# Anyone use Liquid Health K9 Glucosamine?



## lgnutah (Feb 26, 2007)

Brokks is 9.5 yrs old and his idiopathic evening swallowing seems to get worse as he ages so I decided to try switching from capsule fish oil and tablet glucosamine to liquid to see if that helps.
lots of people raved about the Grizzly salmon oil so I got some of that but while i was ordering it, I saw K9 Glucosamine by Liquid Health,
Anyone tried it?


----------



## CAROLINA MOM (May 12, 2009)

I use to give it to my Bridge boy, then I the store where I was getting it stopped carrying it so I switched to something else. 

It worked good for him.


----------



## cubbysan (Mar 13, 2007)

I also gave it to my bridge dog Goliath.

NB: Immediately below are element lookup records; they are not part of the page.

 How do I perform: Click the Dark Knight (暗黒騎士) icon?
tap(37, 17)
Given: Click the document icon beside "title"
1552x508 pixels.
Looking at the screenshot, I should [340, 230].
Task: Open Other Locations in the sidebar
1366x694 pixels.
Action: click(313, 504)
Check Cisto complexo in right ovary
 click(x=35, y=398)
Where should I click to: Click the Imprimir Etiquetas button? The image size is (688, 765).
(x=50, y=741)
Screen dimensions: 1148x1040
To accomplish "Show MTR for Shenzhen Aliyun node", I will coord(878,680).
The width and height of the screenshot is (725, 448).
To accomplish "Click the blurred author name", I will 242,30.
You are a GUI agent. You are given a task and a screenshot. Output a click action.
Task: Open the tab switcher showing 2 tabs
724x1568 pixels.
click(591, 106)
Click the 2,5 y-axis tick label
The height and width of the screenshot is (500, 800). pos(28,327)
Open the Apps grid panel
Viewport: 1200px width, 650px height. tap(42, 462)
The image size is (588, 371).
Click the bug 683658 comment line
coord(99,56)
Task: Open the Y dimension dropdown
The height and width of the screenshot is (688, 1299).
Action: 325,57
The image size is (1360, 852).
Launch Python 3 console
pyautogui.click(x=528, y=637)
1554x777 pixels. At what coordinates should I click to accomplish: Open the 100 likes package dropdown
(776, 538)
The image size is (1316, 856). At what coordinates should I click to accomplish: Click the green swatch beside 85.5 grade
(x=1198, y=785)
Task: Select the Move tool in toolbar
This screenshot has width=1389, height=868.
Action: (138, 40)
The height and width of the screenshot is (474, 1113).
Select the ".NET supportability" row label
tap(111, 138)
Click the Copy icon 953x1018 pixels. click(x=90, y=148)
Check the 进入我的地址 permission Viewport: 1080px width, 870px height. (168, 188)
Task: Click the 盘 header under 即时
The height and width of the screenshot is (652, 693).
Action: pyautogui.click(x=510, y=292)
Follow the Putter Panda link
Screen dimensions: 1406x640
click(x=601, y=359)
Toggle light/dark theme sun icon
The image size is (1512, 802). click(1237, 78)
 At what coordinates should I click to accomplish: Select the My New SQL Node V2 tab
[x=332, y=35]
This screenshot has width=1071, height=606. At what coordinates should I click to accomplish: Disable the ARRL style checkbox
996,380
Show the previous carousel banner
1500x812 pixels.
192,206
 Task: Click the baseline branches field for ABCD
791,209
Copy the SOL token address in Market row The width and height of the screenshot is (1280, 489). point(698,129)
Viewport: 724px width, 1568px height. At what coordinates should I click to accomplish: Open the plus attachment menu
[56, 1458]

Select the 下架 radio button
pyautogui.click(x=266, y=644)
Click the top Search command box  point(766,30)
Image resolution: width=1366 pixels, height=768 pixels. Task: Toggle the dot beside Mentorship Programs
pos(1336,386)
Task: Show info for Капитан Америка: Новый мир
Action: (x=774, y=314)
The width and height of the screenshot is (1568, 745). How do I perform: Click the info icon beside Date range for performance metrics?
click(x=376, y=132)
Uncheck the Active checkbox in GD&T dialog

I do think between that and an occasional aspirin, it gave me an extra year with him and we never had to take prescription arthritis meds.


----------



## goldensrbest (Dec 20, 2007)

I read this the other day,and ordered it,after reading about it,it came yesterday, it says to refrigerate, after opening.


----------



## rabernet (Feb 24, 2015)

I used it with our bridge girl Diamond, but never experienced any noticeable difference with her. But then, we never experienced any noticeable difference with Adequan either.


----------